The only thing you can probably add to help with your cycle is a bottle of Tetra Safe Start. I didn't use it so I don't know much about it, but people have used it very successfully. It has all the proper water-borne bacteria needed to cycle a tank. There are links, I believe at the top of this forum, discussing how to properly use it. Otherwise, it's water changes and patience for you for the time being.
 
Kschab
  • Thread Starter
  • #29
Should I be doing water changes daily, every other day, or weekly?
 
mawelch74
  • #30
If you currently have fish in the tank while not being fully cycled, you should be doing water changes every day to keep the ammonia and nitrite levels down. Once you're cycled, you test for nitrates to determine how often you need to water change. They're mostly safe up to around 40ppm, but most people change weekly to keep them from getting that high. I only let mine get around 20ppm before I do a change. Once a week is pretty much my rule of thumb for right now as I'm slowly stocking my tank.

If you are trying to cycle without fish, you'll need to have some type of ammonia source in the water. You can either use pure ammonia(no coloring, perfumes, surfactants or detergens in it), fish food or a raw shrimp(as these decompose, they'll produce ammonia which will begin the cycle).
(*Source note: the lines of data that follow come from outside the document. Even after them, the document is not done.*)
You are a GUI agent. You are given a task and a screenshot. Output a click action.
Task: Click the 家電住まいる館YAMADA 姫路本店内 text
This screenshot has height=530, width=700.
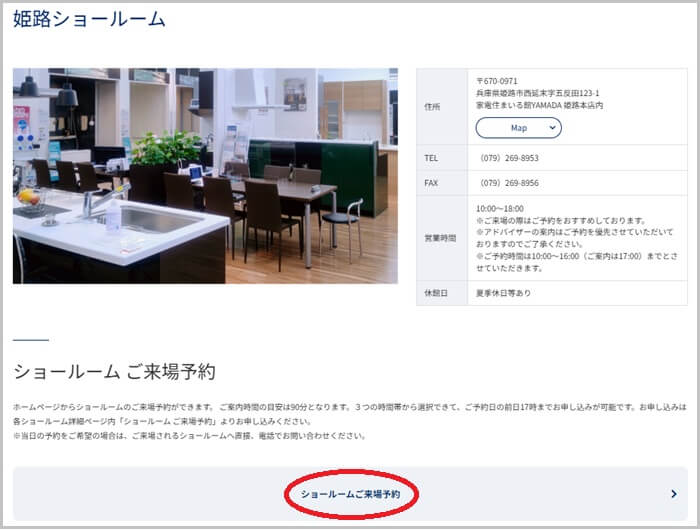coord(539,105)
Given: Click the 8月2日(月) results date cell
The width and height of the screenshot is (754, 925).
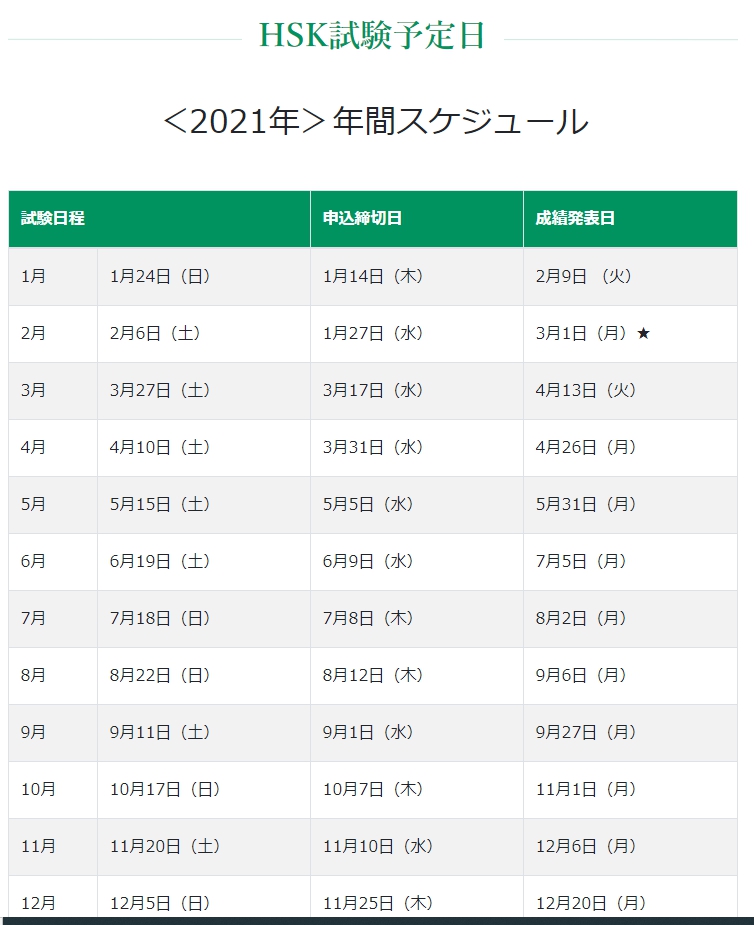Looking at the screenshot, I should tap(582, 618).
You'll need to test the water daily for ammonia and nitrite first. It will take around 2-2.5 weeks for nitrites to start to appear and then in a few days you'll start showing nitrates when you test. You'll want to continue testing for ammonia and nitrites, though. When you hit 0 ammonia and 0 nitrites and some nitrates, you'll be safely cycled and ready to add fish.
 
Kschab
  • Thread Starter
  • #31
I have consistently been having around .20 ppm of ammonia and nothing else with water changes at 8.1 ph with fish for about a month now
 
mawelch74
  • #32
Have you tested your tap water to see if it has ammonia in it? That could be the cause. Do you, in fact, have fish in this tank? I'm still kind of lost as to whether or not you do. Pardon if you've said this a few times already.
 
Kschab
  • Thread Starter
  • #33
Yes I have had 4 feeder minnows in my tank for a month now. I have not tested my tap water
 
mawelch74
  • #34
The only thing I can think of is that the feeders are small and don't produce much refuse to create ammonia, so it's taking a while to build your bacteria colony.
 
Kschab
  • Thread Starter
  • #35
Should I get a few more or maybe get some hardy fish?
 
Echostatic
  • #36
Is it possible to return the fish somewhere and do a fishless cycle? I'd hate to put more fish into an uncycled tank.
 
Kschab
  • Thread Starter
  • #37
PHP:
I can take them back they are only 15 cents each but they will be sent to die in a Oscar or piranha tank. They are real happy in my tank. So basically I need to start the cycle over with raw ammonia? It's been almost 6 weeks and I really am not looking forward to another 2 month wait .
 
mawelch74
  • #38
I'm not sure if this is an option, all things being as they are, but Tetra SafeStart may be a way to go with the fish in. I have never used it and don't know if the current situation in your tank would negate it, but surely someone with far more experience that I have can pop in and let you know if it's a feasible solution.
 
Kschab
  • Thread Starter
  • #39
So it's been close to 2 months and my water isn't changing. Still .2 ppm ammonia and still no nitrites or nitrates...
 
mawelch74
  • #40
What's your pH? When I was cycling, my pH dropped to 6.0 at one point and stalled my cycle.